ポジティブに生きていたら評価なんてしなくて済むんです。相対的ではないからです。ポジティブに評価するとか批判しようとするるのは、そもそもネガティブな姿勢の中にいてポジティブに見せかけるわけです。詐欺っぽいのでそんなのやめましょう。もっとダイレクトにポジティブ一本でやってゆきましょう。

 

 

批判的な評価、つまり否定的なものの捉え方は近代のヨーロッパに生まれて以来今日まで、私たちの生き方の基本です。ということは、私たちはポジティブということ、ボジティブに考えるこ、ポジティブに受け止め生きることというのをあまり知らない人間なんだと言えるわけです。

改めてこのことに気づくと、ゾッとするくらい恐ろしいことです。

ネガティブ漬けの世界を生きているのです。聞こえは悪いですが、これが私たちの現実です。私たちはいつも、知らず知らずのうちに、オブラートに包まれていますが、否定的なんです。その中で頑張ってポジティブを装うのです。

そこから抜け出したいものです。

 

そんなことを考えていた去年、六本木の森美術館で葛飾北斎展がありました。その展覧会のおかげで私はひと回り大きく葛飾北斎という芸術家を捉えられる様になりました。

発見の一つは、北斎という人はなんでもした人だったんです。こういうところはつい見落としてしまいがちです。有名な作品だけが一人走りしてしまいますから。でもそれだけを作っていたんではなく、地図や買い物袋の様なものまで作っていたんです。創作を楽しんでいた様子が伝わって来ました。

これって芸術という枠を作者が作ってしまったらできないことです。この枠を作るというのがポジティブに生きるということの間反対なのです。

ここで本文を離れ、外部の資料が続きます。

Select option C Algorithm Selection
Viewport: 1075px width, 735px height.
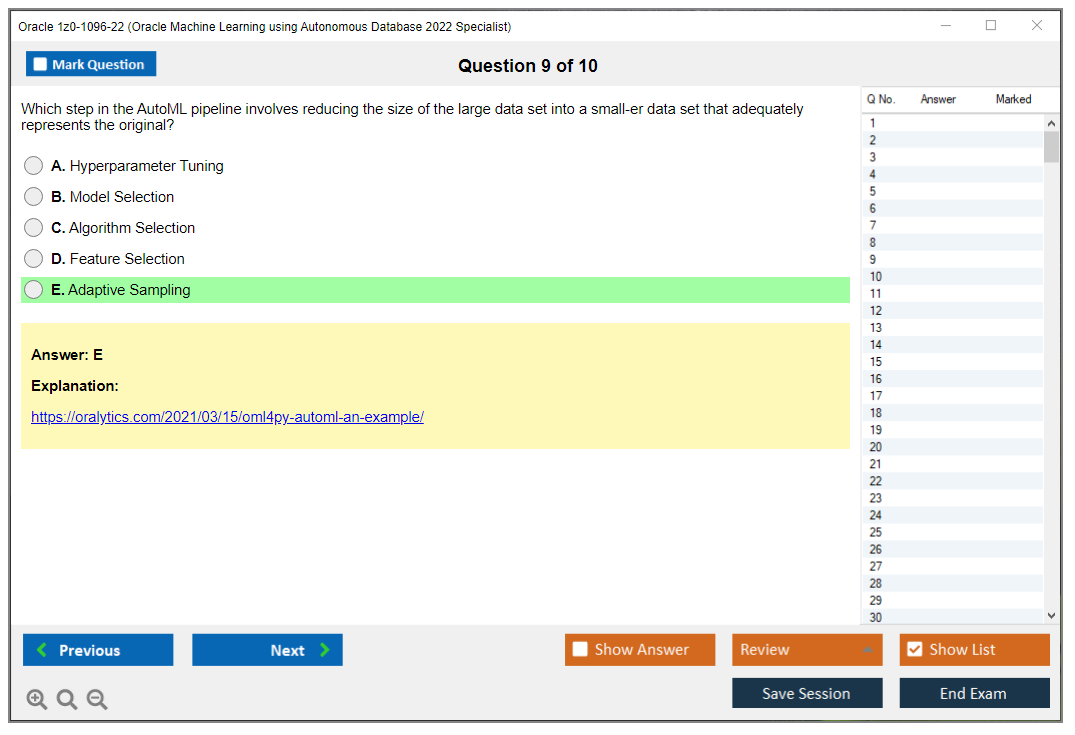(33, 227)
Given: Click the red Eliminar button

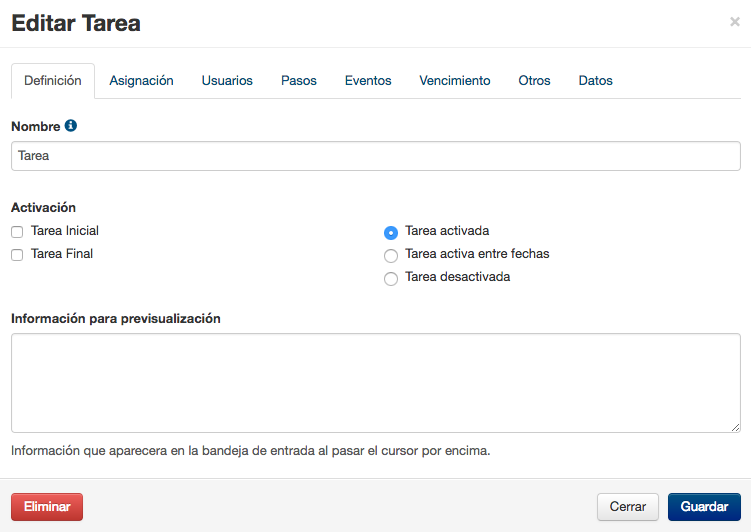Looking at the screenshot, I should tap(47, 507).
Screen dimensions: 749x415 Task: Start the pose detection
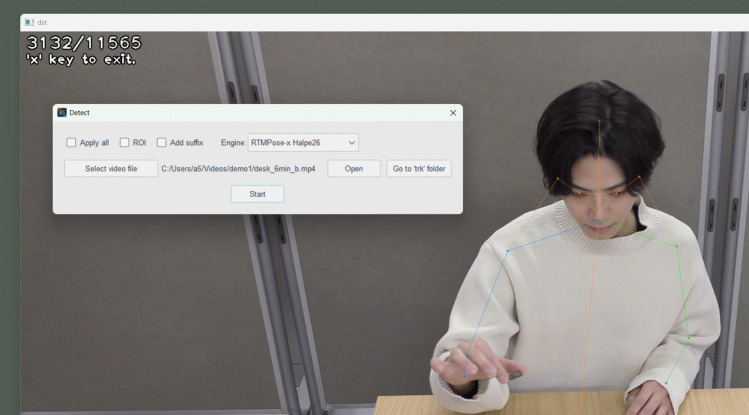257,194
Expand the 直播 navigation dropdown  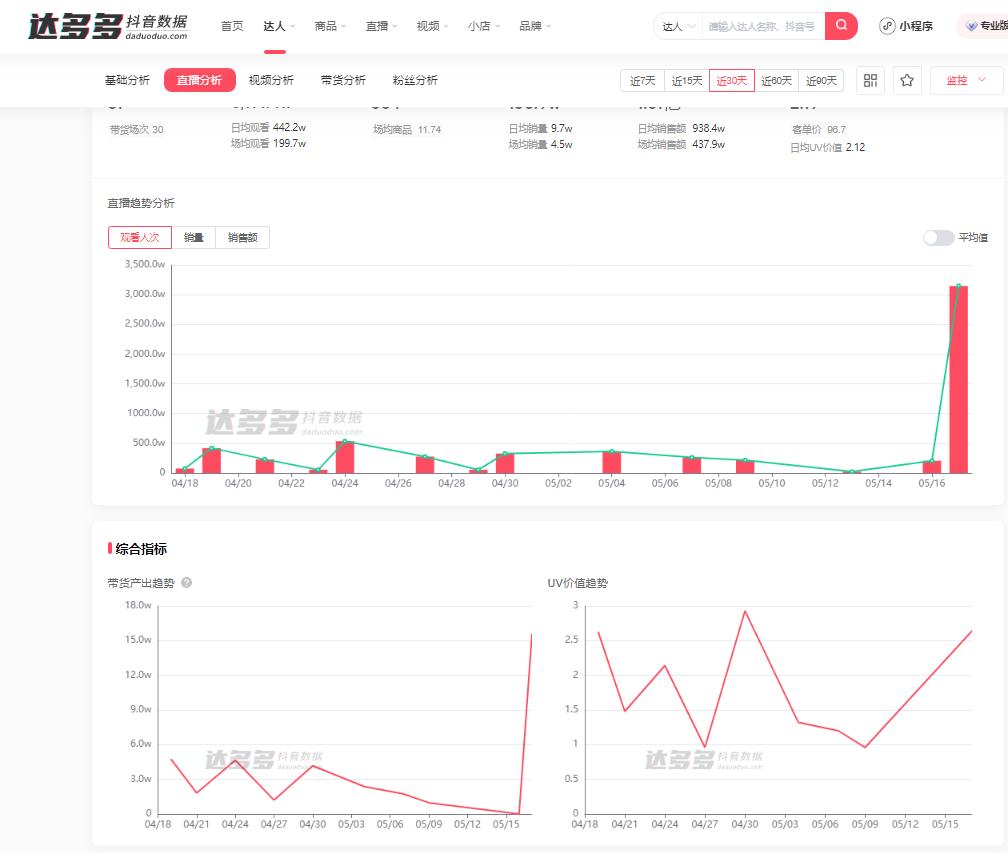click(x=381, y=26)
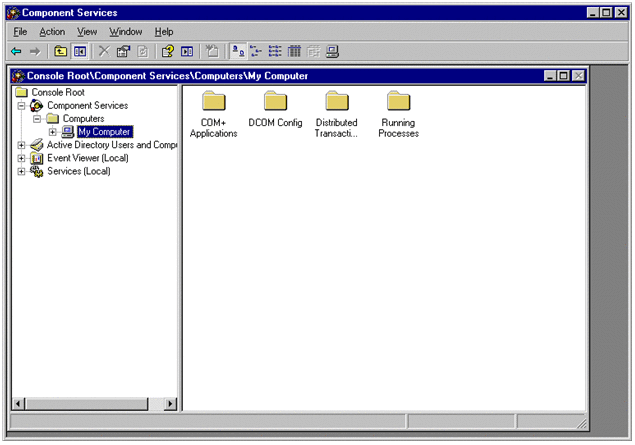Screen dimensions: 635x445
Task: Click the Help question mark toolbar icon
Action: (x=167, y=51)
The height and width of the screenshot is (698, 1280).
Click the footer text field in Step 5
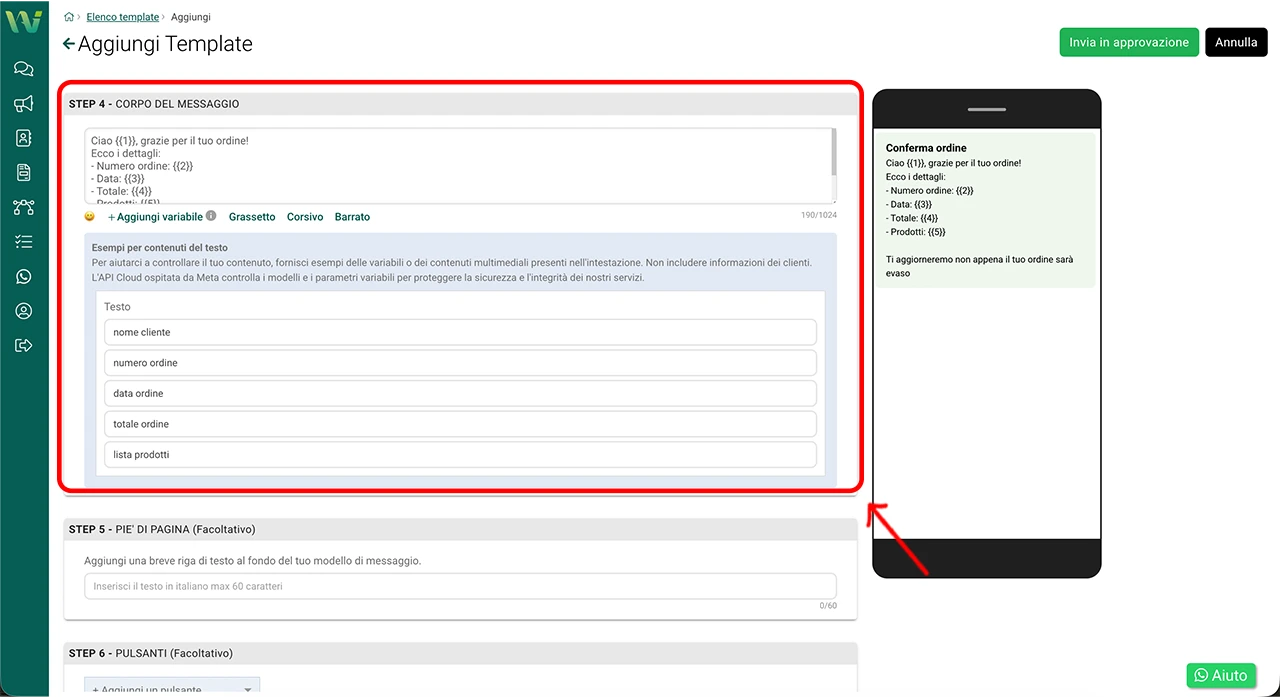click(460, 586)
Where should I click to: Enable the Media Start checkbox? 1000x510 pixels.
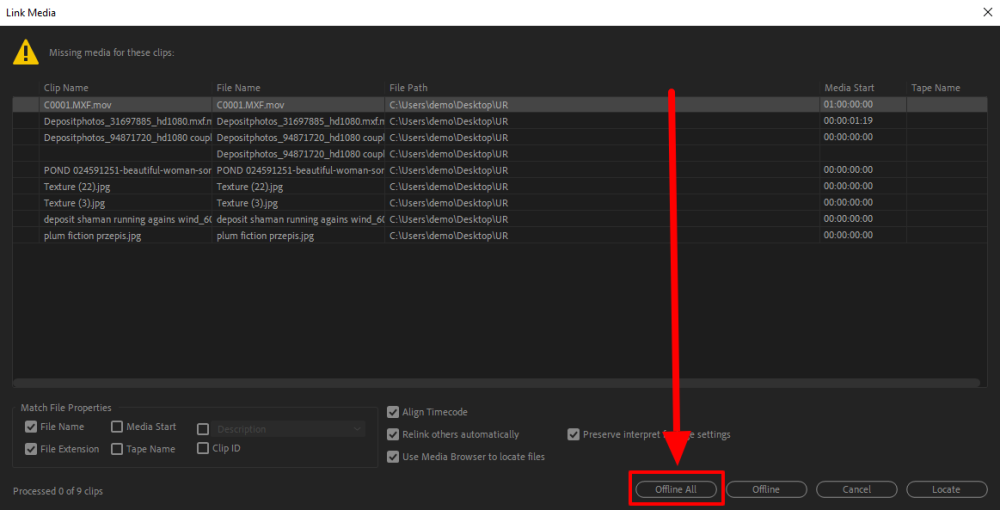[x=117, y=427]
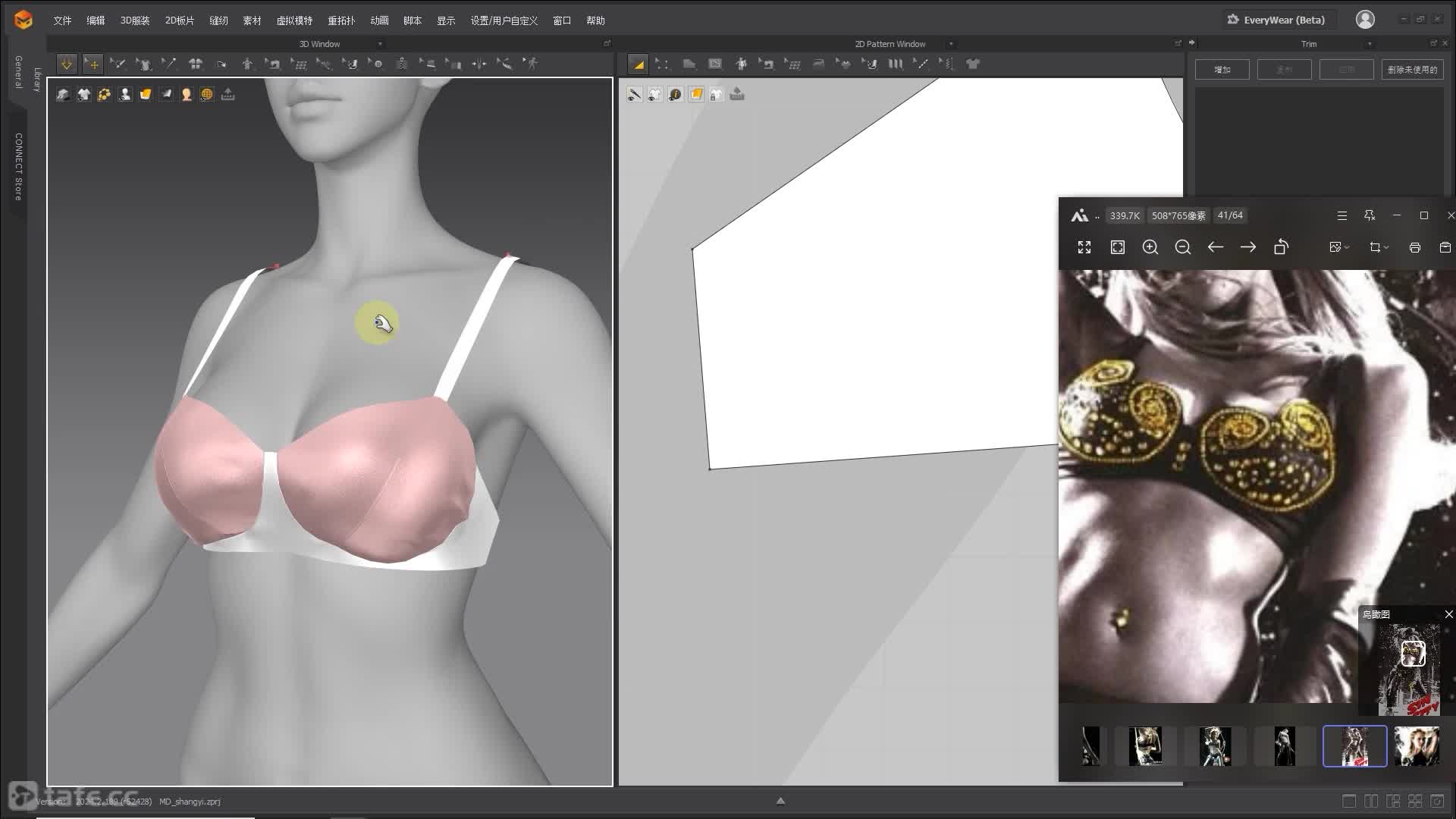Toggle show garment in 3D view
This screenshot has height=819, width=1456.
tap(83, 94)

そもそも三十六枚も(裏と呼ばれるものが他に十枚あるので、全部合わせると四十六枚)富士山を描き続けられるというのはどういうエネルギーからなのかと思うのですが、それがポジティブにつながるものであることは確かです。

芸術的創造はポジティブな力からしか生まれないものです。

私たちの生き方が、心のあり方が芸術に向かえば、自ずとポジティブな流れに組み込まれます。

一時期「自分探し」という言葉があっちこっちで聞かれました。

私には自分を枠に入れる作業をする様に取れるのですが・・・。

そんなことよりもっと、芸術的な生き方をすることで枠を外してポジティブに生きることを目指したらいいのではないか、なんでもいいから創作したらいいのではないか、そんな気がします。